We are the people who Cartman hates, and we're proud. Which side are you on, Tux, which side are you on?
My motorcycle gets better real-life MPG than your Prius (the way I drive), and doesn't have the toxic waste stream problem. The Honda Fit is $10K cheaper here in the USA than the Prius, handles like a little sports car rather than like a Volkswagen Beetle with palsy, and handles our mountain roads *much* better than the Prius (trying to go over the hump to Santa Cruz is a nightmare in the Prius because its batteries are drained about halfway up the hump and then you're stuck at 45mph for the remainder of the trip, all that the wheezy little gasoline engine in the Prius can manage). If what you drive is primarily city surface streets the Prius makes a lot of sense. If you live in the flatlands the Prius still make some sense. If you have to go over mountains regularly, though, it ain't there yet...

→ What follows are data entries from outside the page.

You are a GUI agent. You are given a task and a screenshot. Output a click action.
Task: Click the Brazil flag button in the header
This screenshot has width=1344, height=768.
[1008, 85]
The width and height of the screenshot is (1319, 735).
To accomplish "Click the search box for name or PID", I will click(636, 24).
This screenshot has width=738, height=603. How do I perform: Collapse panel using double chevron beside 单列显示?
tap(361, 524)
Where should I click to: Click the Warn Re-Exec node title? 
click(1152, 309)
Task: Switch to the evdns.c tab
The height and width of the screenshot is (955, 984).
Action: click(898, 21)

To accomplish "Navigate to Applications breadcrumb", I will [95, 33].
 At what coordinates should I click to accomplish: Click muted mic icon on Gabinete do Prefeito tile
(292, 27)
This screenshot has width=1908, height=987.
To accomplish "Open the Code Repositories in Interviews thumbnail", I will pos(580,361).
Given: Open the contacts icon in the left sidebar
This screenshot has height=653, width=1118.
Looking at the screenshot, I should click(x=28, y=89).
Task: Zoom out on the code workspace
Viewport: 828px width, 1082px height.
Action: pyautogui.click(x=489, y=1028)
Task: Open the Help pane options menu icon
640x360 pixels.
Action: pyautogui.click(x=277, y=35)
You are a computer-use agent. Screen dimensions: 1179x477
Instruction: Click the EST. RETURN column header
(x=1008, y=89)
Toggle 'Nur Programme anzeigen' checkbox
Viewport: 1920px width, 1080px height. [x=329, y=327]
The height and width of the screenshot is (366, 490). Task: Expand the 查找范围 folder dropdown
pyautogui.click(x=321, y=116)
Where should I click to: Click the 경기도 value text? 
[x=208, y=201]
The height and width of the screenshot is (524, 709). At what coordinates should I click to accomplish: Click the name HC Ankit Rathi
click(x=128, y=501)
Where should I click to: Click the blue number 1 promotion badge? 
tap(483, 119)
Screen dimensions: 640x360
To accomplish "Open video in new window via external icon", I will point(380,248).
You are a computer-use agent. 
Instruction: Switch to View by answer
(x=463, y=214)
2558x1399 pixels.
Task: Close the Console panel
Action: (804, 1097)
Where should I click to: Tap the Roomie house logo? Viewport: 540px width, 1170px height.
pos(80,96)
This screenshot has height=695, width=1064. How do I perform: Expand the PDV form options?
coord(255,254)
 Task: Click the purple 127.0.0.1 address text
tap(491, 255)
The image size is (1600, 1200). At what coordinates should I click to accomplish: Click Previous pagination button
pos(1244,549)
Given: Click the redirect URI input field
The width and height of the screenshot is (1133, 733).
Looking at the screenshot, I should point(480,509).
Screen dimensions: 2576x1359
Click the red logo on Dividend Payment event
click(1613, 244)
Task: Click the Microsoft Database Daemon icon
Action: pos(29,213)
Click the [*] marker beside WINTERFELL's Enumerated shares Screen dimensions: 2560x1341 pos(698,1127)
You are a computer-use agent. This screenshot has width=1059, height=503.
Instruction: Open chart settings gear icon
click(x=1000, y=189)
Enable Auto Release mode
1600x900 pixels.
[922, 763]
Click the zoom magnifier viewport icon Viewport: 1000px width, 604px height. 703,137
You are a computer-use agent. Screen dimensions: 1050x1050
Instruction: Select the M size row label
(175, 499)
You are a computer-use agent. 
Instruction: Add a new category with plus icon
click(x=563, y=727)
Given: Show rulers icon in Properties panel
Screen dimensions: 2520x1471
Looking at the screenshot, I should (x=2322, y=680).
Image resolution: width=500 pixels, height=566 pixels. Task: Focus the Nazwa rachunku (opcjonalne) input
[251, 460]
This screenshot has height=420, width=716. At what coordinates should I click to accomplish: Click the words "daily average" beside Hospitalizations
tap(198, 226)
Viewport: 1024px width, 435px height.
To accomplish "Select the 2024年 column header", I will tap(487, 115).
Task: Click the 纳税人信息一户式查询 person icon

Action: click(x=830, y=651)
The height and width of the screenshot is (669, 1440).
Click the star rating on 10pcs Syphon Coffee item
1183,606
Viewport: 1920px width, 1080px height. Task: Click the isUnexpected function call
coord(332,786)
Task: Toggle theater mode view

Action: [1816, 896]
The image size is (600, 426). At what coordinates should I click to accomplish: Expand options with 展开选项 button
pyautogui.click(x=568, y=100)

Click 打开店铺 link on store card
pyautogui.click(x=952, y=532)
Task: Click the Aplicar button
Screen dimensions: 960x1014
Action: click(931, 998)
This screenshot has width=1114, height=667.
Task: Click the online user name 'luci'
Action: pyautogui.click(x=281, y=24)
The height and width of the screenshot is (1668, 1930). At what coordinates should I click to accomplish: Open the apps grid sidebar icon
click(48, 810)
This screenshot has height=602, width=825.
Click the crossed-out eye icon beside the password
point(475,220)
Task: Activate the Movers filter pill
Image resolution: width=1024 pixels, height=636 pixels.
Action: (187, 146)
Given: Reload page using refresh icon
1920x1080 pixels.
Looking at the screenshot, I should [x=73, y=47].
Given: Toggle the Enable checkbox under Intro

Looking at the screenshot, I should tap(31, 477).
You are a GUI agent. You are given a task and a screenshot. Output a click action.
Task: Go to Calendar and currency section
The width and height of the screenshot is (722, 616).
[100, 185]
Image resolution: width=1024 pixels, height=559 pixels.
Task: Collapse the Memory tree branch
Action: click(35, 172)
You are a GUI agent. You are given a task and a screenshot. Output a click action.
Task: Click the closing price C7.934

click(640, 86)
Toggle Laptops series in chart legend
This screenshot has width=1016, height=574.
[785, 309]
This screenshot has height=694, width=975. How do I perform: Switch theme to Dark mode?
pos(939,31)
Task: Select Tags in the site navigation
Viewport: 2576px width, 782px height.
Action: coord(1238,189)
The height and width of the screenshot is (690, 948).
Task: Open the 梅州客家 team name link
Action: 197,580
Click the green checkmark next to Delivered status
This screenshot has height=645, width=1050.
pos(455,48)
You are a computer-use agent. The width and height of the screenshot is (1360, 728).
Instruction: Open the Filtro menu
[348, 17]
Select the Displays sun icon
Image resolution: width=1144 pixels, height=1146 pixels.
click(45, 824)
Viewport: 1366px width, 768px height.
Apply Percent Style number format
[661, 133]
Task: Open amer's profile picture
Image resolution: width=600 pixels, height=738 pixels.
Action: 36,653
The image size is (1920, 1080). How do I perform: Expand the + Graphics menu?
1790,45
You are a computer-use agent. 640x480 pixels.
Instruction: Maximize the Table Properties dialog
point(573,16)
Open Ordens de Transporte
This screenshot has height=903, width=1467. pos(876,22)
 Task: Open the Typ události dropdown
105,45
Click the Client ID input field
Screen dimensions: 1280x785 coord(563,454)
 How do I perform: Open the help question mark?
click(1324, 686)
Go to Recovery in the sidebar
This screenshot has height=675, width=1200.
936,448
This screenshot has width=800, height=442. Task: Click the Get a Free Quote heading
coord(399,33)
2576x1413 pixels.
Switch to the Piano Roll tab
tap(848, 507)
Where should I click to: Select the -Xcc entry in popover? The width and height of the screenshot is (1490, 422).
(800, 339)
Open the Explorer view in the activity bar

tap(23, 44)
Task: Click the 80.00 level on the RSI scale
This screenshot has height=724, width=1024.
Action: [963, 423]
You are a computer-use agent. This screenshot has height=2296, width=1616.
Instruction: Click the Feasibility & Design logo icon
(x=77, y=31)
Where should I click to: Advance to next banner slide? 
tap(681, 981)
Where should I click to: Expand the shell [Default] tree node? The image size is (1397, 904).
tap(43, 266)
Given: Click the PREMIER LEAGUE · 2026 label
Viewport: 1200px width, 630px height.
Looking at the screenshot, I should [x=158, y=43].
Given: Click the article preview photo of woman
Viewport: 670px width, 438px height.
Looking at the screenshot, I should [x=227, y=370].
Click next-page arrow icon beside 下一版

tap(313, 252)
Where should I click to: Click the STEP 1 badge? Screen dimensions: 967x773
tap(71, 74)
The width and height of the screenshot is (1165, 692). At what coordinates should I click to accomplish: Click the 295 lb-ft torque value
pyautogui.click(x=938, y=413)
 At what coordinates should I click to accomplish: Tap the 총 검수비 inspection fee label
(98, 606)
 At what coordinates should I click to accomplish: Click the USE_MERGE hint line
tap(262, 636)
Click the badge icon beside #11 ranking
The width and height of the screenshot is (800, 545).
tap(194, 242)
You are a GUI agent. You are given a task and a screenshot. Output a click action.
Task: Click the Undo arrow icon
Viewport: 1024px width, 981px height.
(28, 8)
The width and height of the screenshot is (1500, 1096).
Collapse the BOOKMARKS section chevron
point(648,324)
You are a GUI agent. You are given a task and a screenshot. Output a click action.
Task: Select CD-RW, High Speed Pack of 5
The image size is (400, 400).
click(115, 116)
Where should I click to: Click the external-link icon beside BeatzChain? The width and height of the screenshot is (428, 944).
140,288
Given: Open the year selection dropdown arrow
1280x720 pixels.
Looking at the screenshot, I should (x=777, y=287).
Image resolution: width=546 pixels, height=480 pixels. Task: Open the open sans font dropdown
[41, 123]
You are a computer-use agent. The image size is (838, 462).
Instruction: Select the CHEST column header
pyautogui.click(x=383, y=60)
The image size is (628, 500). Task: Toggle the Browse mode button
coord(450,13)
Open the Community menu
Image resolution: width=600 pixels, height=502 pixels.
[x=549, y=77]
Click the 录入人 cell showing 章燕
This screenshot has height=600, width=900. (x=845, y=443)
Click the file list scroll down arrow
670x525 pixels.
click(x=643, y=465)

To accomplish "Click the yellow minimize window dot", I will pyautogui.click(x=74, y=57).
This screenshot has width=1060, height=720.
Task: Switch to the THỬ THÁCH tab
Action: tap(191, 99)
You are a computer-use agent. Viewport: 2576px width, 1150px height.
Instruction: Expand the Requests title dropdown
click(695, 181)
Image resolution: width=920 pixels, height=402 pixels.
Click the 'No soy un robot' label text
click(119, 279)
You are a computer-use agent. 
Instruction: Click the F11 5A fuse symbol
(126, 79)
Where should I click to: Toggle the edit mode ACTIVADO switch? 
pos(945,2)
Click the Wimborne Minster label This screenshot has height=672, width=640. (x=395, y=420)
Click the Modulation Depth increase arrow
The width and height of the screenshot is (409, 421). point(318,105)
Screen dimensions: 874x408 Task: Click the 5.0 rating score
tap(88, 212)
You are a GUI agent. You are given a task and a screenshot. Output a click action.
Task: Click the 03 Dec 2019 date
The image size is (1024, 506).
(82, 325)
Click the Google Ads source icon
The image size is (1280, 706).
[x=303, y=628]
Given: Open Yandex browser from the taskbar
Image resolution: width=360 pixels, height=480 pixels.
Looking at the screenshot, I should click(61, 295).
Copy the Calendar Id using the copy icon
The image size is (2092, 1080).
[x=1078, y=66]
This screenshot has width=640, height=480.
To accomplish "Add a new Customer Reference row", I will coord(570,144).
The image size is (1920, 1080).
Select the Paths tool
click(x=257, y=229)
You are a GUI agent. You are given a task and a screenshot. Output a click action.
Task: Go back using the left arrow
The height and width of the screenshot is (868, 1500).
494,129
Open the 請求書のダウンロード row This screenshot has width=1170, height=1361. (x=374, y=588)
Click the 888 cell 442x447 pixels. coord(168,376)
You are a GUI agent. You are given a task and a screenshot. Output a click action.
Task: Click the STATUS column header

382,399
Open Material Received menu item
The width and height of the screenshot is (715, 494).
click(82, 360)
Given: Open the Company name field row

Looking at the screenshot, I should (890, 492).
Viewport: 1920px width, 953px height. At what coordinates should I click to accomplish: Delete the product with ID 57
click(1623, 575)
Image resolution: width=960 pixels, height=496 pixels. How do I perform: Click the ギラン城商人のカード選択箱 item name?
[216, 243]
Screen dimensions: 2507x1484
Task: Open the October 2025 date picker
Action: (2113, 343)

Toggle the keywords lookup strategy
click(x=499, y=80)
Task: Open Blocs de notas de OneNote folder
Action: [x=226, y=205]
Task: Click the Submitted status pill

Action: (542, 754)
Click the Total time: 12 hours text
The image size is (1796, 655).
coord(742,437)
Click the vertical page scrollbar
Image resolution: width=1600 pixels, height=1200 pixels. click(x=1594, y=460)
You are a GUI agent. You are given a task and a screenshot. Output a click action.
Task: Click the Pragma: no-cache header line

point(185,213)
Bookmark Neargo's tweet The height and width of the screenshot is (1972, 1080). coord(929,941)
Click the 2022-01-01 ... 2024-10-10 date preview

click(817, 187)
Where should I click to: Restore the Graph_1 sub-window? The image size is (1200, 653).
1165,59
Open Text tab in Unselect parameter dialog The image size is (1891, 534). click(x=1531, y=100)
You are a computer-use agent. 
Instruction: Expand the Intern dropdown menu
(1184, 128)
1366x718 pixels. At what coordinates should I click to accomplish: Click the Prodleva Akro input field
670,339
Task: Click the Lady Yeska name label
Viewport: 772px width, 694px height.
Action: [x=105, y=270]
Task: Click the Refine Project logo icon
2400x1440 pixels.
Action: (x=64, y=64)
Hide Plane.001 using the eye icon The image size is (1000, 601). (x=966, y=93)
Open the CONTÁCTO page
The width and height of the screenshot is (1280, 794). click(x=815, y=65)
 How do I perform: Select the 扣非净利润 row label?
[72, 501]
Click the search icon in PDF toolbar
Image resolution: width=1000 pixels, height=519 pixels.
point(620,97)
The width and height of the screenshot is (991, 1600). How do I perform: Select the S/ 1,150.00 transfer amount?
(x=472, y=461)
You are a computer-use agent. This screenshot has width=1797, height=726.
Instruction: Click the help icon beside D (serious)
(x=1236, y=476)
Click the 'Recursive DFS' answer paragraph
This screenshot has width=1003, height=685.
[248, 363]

ReplyDelete-Badtux the Car Penguin
You have listed why the anaemic (as it's spelled here) Preezy-wheezer works for us. We mostly drive in town, and damn little of that. I think we've driven more kilometres through Europe during the past three years than we have Down Under. (Only 18,000 km on the odometer of the pregnant guppy-looking car we bought in April 2006.) And Oz is a flat place, all right. Not enough tectonic plates or volcanoes in the past 100 million years. The mountains between Santa Cruz and San Jose would put Australia's Great Dividing Range to shame. That's why we can live with the pokiness.